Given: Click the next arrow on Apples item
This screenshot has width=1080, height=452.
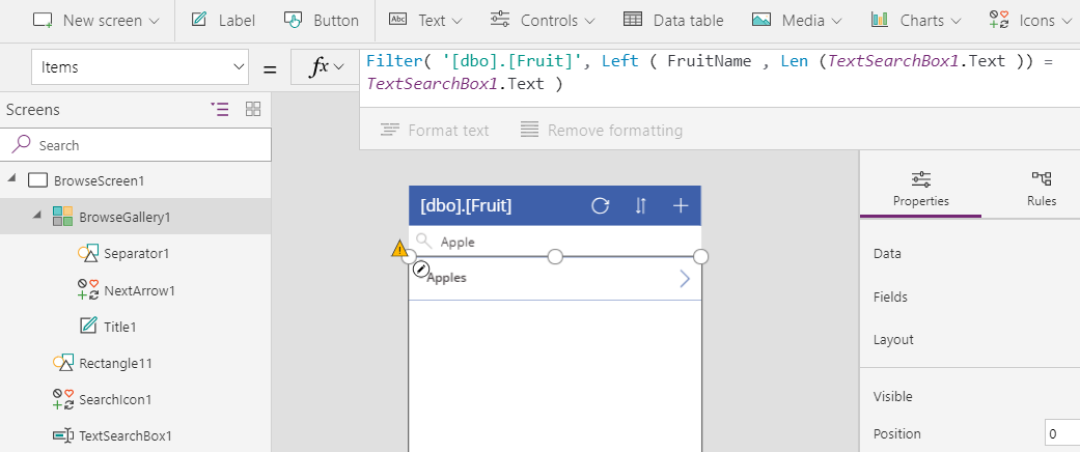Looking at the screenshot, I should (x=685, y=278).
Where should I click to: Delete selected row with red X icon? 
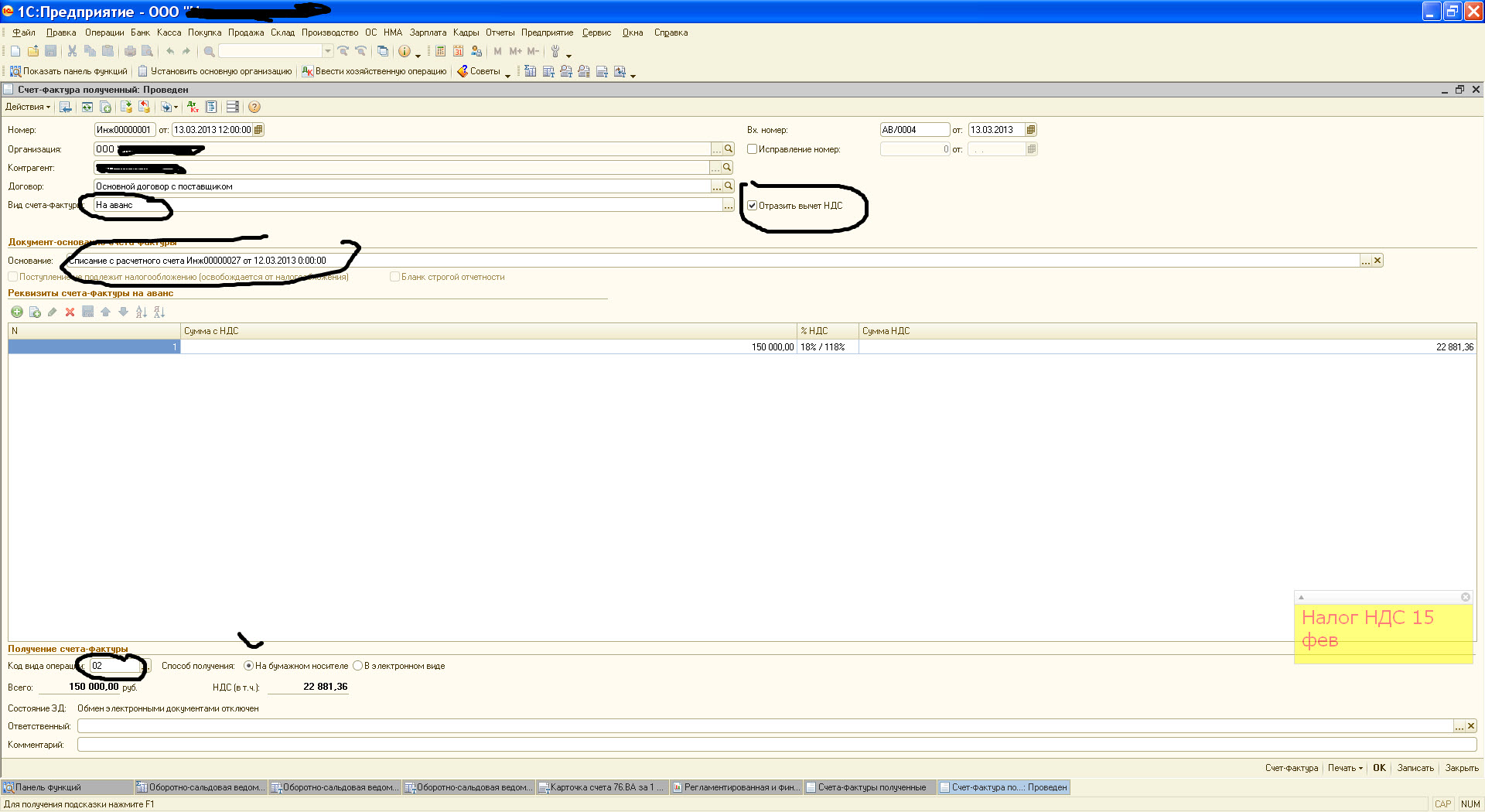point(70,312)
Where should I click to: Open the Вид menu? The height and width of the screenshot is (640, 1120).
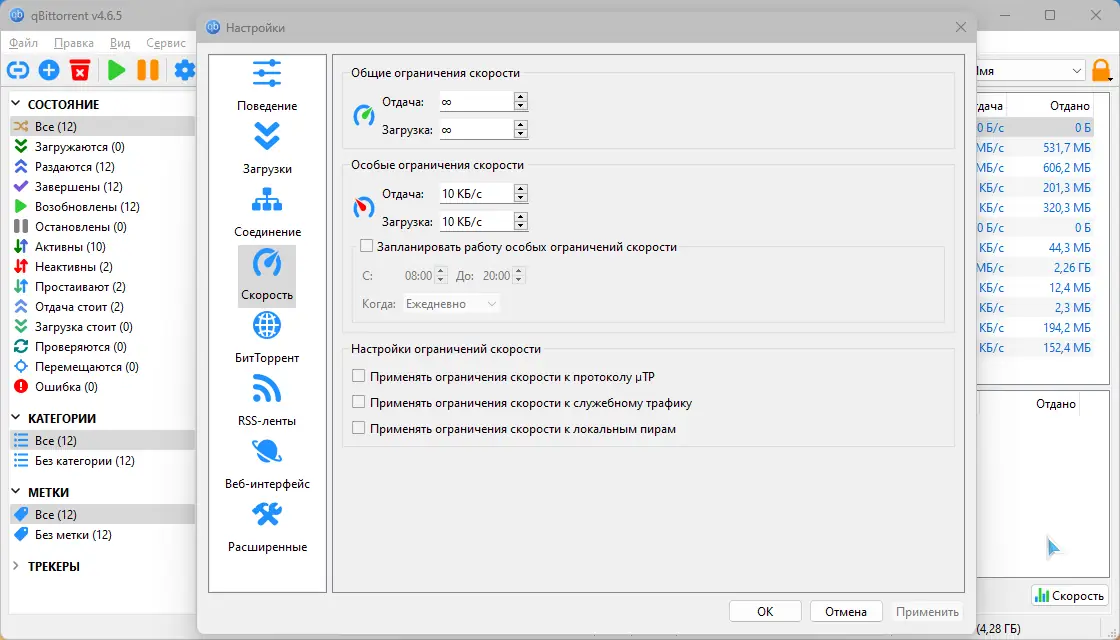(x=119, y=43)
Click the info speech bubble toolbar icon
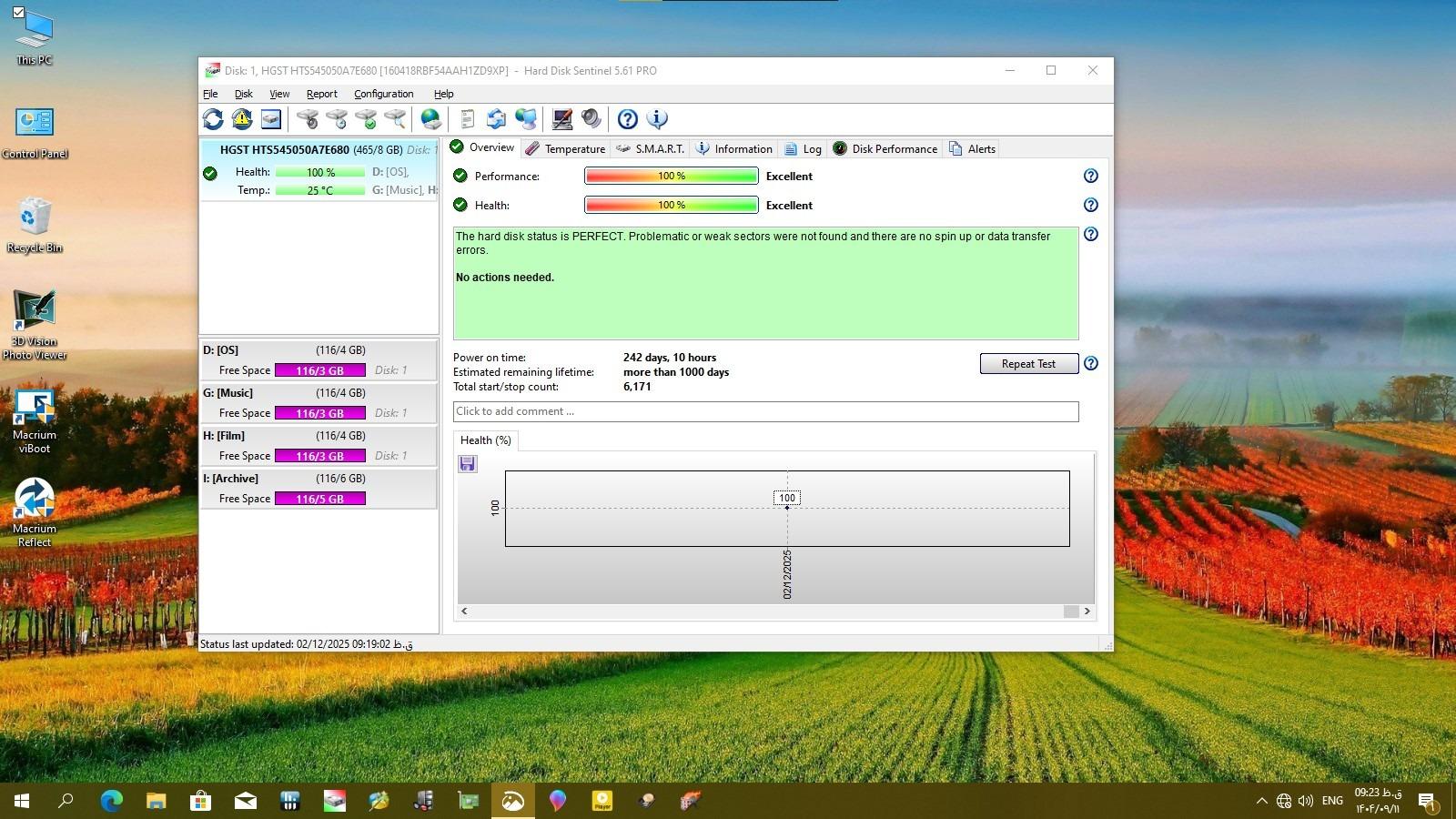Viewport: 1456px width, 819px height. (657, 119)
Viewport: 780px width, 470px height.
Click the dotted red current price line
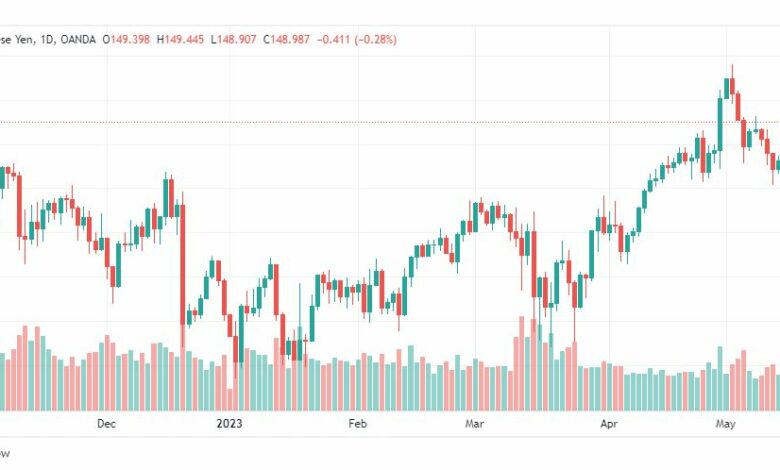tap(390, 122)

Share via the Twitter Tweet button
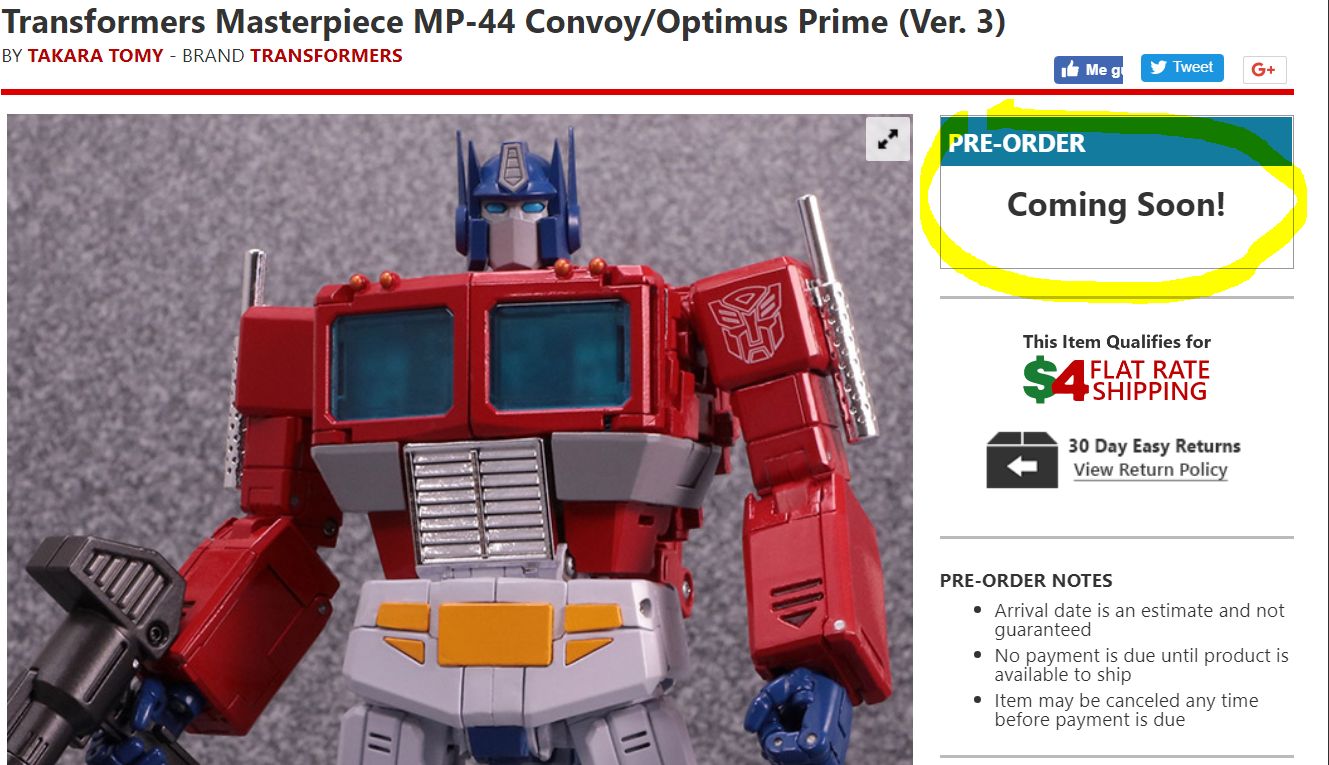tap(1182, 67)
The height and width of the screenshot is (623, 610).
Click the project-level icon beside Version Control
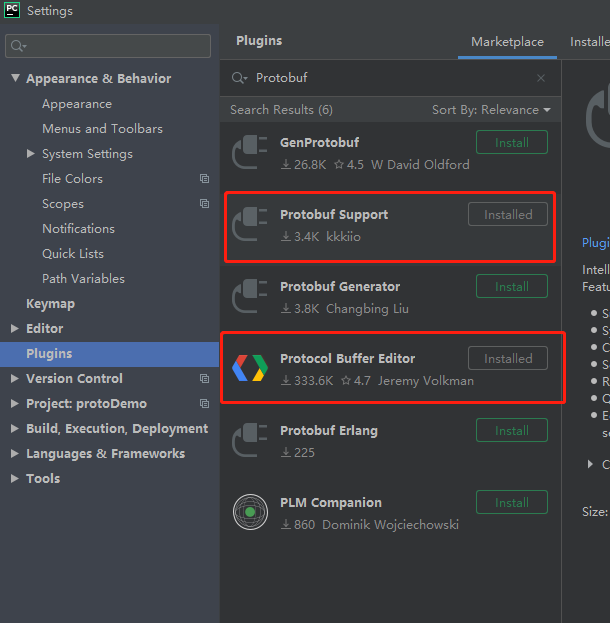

Task description
Every line from the one containing "Viewport: 780px width, 470px height." through the end of the entries above is to be copied exactly; pictures are to be left out.

Expected output
Viewport: 780px width, 470px height.
Click the dotted red current price line
tap(390, 122)

Share via the Twitter Tweet button
tap(1182, 67)
The height and width of the screenshot is (623, 610).
Click the project-level icon beside Version Control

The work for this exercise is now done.